American journalist, novelist, and politician (born 1989)

Ross Elliot Barkan (born October 22, 1989) is an American journalist, novelist, and essayist.

==Early life and education==
Barkan grew up in Bay Ridge, Brooklyn. He attended Stony Brook University and earned a master's degree from New York University.

==Career==
===Journalist===
Barkan was a staff reporter at the Queens Tribune. He covered New York City and national politics for the New York Observer from 2013 to 2016. In April 2016, he rose to prominence after resigning from the Observer over the newspaper's close relationship with Donald Trump, the Republican presidential candidate. The Observers executive editor, Ken Kurson, said in an interview that he had advised Trump on a speech Trump gave before the American Israel Public Affairs Committee. Barkan resigned the day after the Observer endorsed Trump in the New York Republican primary, He later told CNN, "a line had been crossed and I thought it was time for myself to depart."

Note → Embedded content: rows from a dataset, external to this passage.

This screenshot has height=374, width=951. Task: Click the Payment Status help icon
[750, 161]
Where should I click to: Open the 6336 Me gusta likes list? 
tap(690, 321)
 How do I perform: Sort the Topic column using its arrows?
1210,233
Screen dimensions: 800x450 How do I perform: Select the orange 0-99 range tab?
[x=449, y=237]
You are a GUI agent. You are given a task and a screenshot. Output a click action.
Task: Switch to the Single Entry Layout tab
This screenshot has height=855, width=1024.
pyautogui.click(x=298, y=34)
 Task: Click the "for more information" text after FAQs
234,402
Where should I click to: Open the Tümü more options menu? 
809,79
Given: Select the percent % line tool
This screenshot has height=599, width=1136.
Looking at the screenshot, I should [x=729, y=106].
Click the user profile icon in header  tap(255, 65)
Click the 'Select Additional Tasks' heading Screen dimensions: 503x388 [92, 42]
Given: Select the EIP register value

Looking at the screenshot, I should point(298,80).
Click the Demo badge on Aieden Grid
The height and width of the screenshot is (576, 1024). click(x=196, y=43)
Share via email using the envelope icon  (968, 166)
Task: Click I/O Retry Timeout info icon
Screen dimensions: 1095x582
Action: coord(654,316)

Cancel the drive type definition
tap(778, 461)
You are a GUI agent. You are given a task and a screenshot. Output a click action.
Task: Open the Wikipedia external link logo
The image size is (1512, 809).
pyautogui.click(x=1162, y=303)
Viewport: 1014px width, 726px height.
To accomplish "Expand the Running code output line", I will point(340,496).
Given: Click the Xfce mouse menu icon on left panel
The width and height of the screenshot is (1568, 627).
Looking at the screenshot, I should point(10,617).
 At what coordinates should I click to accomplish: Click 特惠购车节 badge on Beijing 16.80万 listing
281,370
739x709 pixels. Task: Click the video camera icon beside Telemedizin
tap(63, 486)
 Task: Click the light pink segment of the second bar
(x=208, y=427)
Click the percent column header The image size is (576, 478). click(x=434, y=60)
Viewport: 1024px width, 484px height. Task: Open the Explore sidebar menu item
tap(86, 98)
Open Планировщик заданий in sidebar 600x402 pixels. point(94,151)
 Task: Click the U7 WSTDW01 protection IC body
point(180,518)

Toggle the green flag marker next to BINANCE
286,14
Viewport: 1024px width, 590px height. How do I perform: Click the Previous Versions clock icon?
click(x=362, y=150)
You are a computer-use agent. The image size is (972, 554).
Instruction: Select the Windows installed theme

As a columnist and freelance reporter, Barkan has contributed to the Village Voice, The Guardian, The Washington Post, The New Yorker, The New York Times, The Nation, Reuters, Esquire, GQ, New York Daily News, Daily Beast, The Baffler, the Los Angeles Review of Books, and the Columbia Journalism Review. He covered the 2013 New York City mayoral race, including Anthony Weiner's campaign, and the 2016 presidential race. He also taught journalism and media studies at NYU and St. Joseph's College in Brooklyn. He was hired as a staff reporter at New York Magazine in 2022.

Barkan was a columnist for The Guardian and a columnist for Jacobin magazine. He is a contributor to The Nation.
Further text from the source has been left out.